> **Exercise brief**
Output everything from the line containing "Task: Uncheck the checkbox for 第5课-日常沟通" down to the line containing "point(833,717)", both included, with each line unchanged.

========================================

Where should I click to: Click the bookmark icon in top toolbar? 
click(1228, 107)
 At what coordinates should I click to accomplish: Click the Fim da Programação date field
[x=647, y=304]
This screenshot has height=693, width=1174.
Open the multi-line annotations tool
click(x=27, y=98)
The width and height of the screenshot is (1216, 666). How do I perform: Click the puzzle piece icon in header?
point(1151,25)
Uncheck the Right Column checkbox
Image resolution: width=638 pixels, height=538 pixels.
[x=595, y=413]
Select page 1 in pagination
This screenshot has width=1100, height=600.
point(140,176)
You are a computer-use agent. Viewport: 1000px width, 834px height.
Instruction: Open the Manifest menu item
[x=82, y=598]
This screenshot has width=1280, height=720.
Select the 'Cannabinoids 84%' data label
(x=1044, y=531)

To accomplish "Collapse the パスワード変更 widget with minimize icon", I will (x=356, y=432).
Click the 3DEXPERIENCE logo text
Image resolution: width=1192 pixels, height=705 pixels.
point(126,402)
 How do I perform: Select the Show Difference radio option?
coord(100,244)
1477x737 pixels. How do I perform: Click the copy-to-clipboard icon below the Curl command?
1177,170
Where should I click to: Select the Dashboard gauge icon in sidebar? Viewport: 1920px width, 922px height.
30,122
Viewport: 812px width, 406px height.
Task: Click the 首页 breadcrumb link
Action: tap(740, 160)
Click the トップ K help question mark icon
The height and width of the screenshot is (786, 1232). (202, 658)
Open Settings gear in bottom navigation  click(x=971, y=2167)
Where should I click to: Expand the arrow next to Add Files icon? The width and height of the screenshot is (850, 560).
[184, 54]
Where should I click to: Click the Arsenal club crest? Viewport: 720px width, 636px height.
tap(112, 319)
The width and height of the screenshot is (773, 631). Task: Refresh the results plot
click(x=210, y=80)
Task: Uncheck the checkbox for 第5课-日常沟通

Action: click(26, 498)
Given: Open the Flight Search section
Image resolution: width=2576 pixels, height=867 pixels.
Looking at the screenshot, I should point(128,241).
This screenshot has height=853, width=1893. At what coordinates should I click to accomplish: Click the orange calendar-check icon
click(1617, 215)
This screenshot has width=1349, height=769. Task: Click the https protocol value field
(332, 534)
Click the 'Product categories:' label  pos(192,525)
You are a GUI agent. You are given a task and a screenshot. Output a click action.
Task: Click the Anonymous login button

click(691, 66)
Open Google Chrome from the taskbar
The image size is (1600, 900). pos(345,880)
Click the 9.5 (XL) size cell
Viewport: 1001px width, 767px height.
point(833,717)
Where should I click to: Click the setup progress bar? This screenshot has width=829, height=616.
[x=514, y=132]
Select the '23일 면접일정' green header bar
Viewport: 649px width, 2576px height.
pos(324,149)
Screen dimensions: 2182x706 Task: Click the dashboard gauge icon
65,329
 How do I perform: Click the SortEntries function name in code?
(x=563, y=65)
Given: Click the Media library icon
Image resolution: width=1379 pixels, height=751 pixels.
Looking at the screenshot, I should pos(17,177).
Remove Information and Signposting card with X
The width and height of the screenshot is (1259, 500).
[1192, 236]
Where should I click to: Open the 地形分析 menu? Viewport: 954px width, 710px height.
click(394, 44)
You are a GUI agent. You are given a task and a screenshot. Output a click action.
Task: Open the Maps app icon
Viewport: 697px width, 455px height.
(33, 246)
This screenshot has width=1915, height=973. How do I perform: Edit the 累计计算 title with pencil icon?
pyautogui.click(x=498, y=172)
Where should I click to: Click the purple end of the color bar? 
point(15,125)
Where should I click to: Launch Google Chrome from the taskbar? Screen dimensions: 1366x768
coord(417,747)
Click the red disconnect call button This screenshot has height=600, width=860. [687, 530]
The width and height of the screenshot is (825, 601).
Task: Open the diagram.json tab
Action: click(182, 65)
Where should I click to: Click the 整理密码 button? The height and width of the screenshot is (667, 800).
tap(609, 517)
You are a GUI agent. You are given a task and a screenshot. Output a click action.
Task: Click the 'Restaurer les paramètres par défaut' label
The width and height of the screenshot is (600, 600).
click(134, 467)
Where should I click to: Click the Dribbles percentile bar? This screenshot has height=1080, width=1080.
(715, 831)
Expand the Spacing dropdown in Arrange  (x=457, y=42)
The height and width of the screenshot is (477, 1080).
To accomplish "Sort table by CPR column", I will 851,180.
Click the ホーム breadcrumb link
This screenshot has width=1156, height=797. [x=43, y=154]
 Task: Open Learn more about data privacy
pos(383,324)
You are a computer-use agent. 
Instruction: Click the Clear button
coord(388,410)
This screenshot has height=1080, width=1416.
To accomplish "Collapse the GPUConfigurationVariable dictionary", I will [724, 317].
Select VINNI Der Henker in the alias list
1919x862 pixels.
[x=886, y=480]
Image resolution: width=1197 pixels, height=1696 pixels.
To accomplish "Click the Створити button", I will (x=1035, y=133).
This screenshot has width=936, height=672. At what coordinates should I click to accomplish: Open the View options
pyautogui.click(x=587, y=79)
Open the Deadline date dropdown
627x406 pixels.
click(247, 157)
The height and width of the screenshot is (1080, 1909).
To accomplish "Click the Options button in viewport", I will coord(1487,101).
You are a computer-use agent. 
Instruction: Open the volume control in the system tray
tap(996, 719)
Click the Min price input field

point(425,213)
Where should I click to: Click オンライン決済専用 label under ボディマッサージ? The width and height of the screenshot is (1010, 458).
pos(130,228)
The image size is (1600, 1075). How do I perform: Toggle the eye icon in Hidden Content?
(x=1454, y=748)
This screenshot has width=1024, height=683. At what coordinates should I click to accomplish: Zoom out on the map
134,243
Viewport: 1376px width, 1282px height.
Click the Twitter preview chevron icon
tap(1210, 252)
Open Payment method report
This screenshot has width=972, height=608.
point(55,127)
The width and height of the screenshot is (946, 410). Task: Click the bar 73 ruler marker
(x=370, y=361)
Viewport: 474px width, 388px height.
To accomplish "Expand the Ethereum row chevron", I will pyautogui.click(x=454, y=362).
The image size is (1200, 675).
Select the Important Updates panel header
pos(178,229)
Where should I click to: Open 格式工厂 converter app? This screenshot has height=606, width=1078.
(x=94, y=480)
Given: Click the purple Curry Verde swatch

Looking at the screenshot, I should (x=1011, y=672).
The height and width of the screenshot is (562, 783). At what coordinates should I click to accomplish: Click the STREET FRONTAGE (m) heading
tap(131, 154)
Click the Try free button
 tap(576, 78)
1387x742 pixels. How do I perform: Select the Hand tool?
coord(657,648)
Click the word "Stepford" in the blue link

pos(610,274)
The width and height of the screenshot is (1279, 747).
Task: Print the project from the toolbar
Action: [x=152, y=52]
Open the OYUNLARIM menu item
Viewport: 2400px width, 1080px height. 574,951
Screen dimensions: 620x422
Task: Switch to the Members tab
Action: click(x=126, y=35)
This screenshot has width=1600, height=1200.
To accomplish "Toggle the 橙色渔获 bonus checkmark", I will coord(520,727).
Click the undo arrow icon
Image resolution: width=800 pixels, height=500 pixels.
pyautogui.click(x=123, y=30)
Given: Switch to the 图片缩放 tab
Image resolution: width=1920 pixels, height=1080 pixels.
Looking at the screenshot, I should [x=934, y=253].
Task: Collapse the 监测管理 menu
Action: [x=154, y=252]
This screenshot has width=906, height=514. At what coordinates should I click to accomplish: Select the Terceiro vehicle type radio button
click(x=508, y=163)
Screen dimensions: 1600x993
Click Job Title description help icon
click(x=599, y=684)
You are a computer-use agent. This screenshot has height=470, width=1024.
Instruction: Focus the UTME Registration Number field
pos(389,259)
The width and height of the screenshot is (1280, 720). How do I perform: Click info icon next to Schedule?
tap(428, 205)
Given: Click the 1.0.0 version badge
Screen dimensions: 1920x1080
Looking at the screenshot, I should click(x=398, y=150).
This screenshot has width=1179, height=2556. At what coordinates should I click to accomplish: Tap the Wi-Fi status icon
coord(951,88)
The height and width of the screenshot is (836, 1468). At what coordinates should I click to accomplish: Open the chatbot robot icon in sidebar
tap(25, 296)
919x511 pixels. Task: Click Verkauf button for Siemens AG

========================================

> **Task response**
Task: Uncheck the checkbox for 第5课-日常沟通

Action: click(26, 498)
Given: Open the Flight Search section
Image resolution: width=2576 pixels, height=867 pixels.
Looking at the screenshot, I should point(128,241).
This screenshot has height=853, width=1893. At what coordinates should I click to accomplish: Click the orange calendar-check icon
click(1617, 215)
This screenshot has width=1349, height=769. Task: Click the https protocol value field
(332, 534)
Click the 'Product categories:' label  pos(192,525)
You are a GUI agent. You are given a task and a screenshot. Output a click action.
Task: Click the Anonymous login button

click(691, 66)
Open Google Chrome from the taskbar
The image size is (1600, 900). pos(345,880)
Click the 9.5 (XL) size cell
Viewport: 1001px width, 767px height.
point(833,717)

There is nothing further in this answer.